What I didn’t appreciate at the time, was how strange the setup of the agency was and how much responsibility was mounted onto me as a junior. When the agency secured a new client, myself and the other designer would pitch internally to ‘win’ the new account. Whoever won the pitch would take on the client, being the sole; designer, creative, copywriter, account handler, artworker (the list goes on) for the client, an incredibly unusual circumstance for an agency designer. I won Brewhaha as my first client.
Brewhaha was a tea brand who had built an impressive following of loyal customers and their teas were found in Harrods and other high-end groceries. They had approached us to get their branding in-order and to launch their first tea room in Glasgow. I worked directly with founder Joanne to bring their brand to life.
They had designed their own packaging, featuring a vintage image of a woman sipping tea, in an irregular star shape. The branding was grainy, messy and looked homemade, but my instinct was to lean into the peculiar charm of the brand rather than fight it. Staying true to the original logo, I tidied it up and created vector adapts and shorthand versions of their logo allowing them to have more freedom in how they scaled and placed their identity. The colour palette remained vibrant, almost jarringly so, with a retro feel. I worked closely with the interior designer to bring the brand identity to life through the furniture and finishes in the tea room, selecting the right colours for their banquette seating and developing novel ways to add character to the environment, including the addition of bowler hat lampshades and doily printed table tops. I had a desk like a mad-hatter’s tea party as I sourced the right tableware for the tearoom, got quotes on prices and applied their branding on everything from teapots to napkins. I designed uniforms for the nippies (a tea server) and created the menu boards. I shared the founder’s love of vintage imagery, and poured over my collection of 60s girly annuals (one titled ‘Boyfriend 64’ sits in my studio today), pulling on; the style of the illustrations, the humour in the teenage-girl centred stories, and even the grainy colour photography of their pop-idols. An illustrator was commissioned to create a 4 cell comic strip, which span the interior wall of the tearoom, the speech bubbles utilised vinyl text, allowing the dialogue to be changed to reflect the season or any hot topic, but was always a dispute resolved over a cup of tea. Every aspect of the design job was conceptualised, designed, artworked and managed by myself.

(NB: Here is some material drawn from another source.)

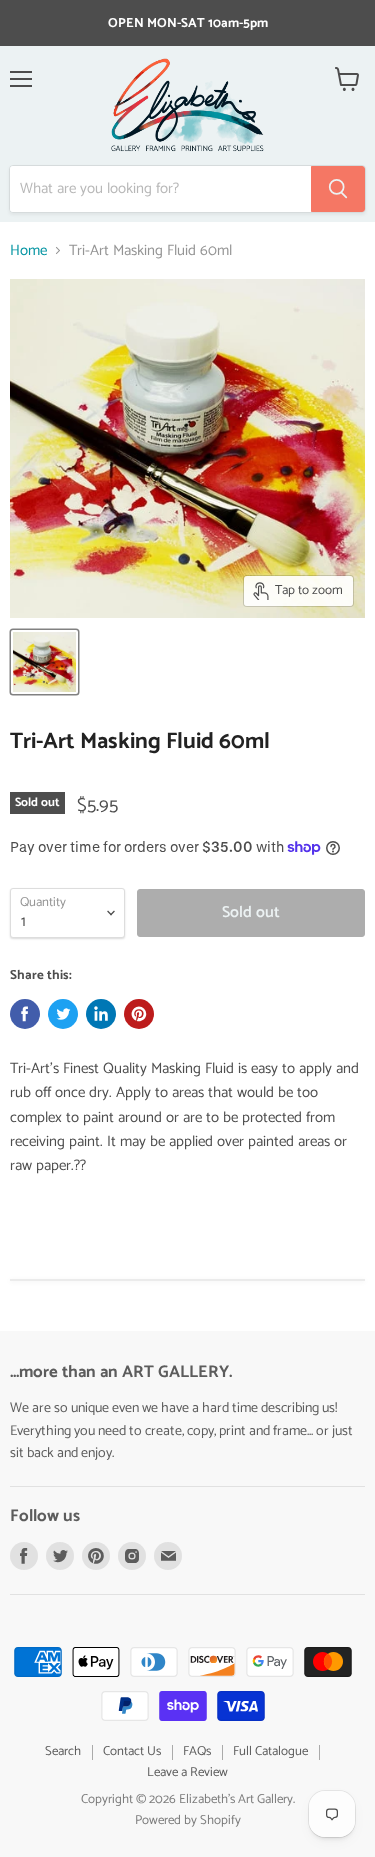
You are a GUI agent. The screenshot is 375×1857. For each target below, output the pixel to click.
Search (63, 1751)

Keen to see my work in reality, I headed up to Glasgow to visit the tea room. The atmosphere of the place was fantastic, busy with customers from all walks of life; students, mums, business men, knitting clubs. It looked professional, but also authentic, warm and above-all charming.
Whilst this is not my slickest branding job, I’m incredibly proud of what was achieved and have such affection for this project and the considerations (design, humour, practical, budgetary) that went into it.